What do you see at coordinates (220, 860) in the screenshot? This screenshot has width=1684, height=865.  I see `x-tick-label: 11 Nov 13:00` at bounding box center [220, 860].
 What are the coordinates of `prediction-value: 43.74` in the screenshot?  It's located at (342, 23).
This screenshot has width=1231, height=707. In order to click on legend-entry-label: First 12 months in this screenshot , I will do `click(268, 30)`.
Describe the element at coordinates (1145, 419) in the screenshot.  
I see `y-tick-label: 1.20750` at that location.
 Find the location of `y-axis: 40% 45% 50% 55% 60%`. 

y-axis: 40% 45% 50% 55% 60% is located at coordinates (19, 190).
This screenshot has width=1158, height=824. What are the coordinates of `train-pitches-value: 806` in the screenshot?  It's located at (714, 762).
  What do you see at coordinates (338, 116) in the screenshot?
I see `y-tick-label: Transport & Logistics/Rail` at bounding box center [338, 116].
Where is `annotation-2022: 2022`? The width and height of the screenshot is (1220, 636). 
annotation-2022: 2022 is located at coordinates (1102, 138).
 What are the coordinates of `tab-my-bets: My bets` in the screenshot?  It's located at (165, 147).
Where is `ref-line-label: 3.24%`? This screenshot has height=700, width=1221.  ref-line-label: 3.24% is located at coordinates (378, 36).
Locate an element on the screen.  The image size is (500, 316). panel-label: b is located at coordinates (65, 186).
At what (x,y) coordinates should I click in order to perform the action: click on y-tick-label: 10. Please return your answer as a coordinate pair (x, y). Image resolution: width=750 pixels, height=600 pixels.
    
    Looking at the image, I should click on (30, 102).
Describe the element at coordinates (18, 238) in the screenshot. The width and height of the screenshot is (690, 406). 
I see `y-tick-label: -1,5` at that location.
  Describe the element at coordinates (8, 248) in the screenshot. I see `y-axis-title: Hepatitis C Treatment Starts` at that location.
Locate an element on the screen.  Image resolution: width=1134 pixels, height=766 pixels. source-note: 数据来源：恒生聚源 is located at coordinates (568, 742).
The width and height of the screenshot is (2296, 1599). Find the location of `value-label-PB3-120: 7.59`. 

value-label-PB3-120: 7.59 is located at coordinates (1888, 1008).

════════

**To-do item:** Rewrite the listing above as a numbered list, omitting any blank lines.

**Exercise answer:**
1. What do you see at coordinates (220, 860) in the screenshot? This screenshot has width=1684, height=865.  I see `x-tick-label: 11 Nov 13:00` at bounding box center [220, 860].
2.  What are the coordinates of `prediction-value: 43.74` in the screenshot?  It's located at (342, 23).
3. This screenshot has width=1231, height=707. In order to click on legend-entry-label: First 12 months in this screenshot , I will do `click(268, 30)`.
4. Describe the element at coordinates (1145, 419) in the screenshot.  
5. I see `y-tick-label: 1.20750` at that location.
6.  Find the location of `y-axis: 40% 45% 50% 55% 60%`. 
7. y-axis: 40% 45% 50% 55% 60% is located at coordinates (19, 190).
8. This screenshot has width=1158, height=824. What are the coordinates of `train-pitches-value: 806` in the screenshot?  It's located at (714, 762).
9.   What do you see at coordinates (338, 116) in the screenshot?
10. I see `y-tick-label: Transport & Logistics/Rail` at bounding box center [338, 116].
11. Where is `annotation-2022: 2022`? The width and height of the screenshot is (1220, 636). 
12. annotation-2022: 2022 is located at coordinates (1102, 138).
13.  What are the coordinates of `tab-my-bets: My bets` in the screenshot?  It's located at (165, 147).
14. Where is `ref-line-label: 3.24%`? This screenshot has height=700, width=1221.  ref-line-label: 3.24% is located at coordinates (378, 36).
15. Locate an element on the screen.  The image size is (500, 316). panel-label: b is located at coordinates (65, 186).
16. At what (x,y) coordinates should I click in order to perform the action: click on y-tick-label: 10. Please return your answer as a coordinate pair (x, y). Image resolution: width=750 pixels, height=600 pixels.
17.     Looking at the image, I should click on (30, 102).
18. Describe the element at coordinates (18, 238) in the screenshot. The width and height of the screenshot is (690, 406). 
19. I see `y-tick-label: -1,5` at that location.
20.   Describe the element at coordinates (8, 248) in the screenshot. I see `y-axis-title: Hepatitis C Treatment Starts` at that location.
21. Locate an element on the screen.  Image resolution: width=1134 pixels, height=766 pixels. source-note: 数据来源：恒生聚源 is located at coordinates (568, 742).
22. The width and height of the screenshot is (2296, 1599). Find the location of `value-label-PB3-120: 7.59`. 
23. value-label-PB3-120: 7.59 is located at coordinates (1888, 1008).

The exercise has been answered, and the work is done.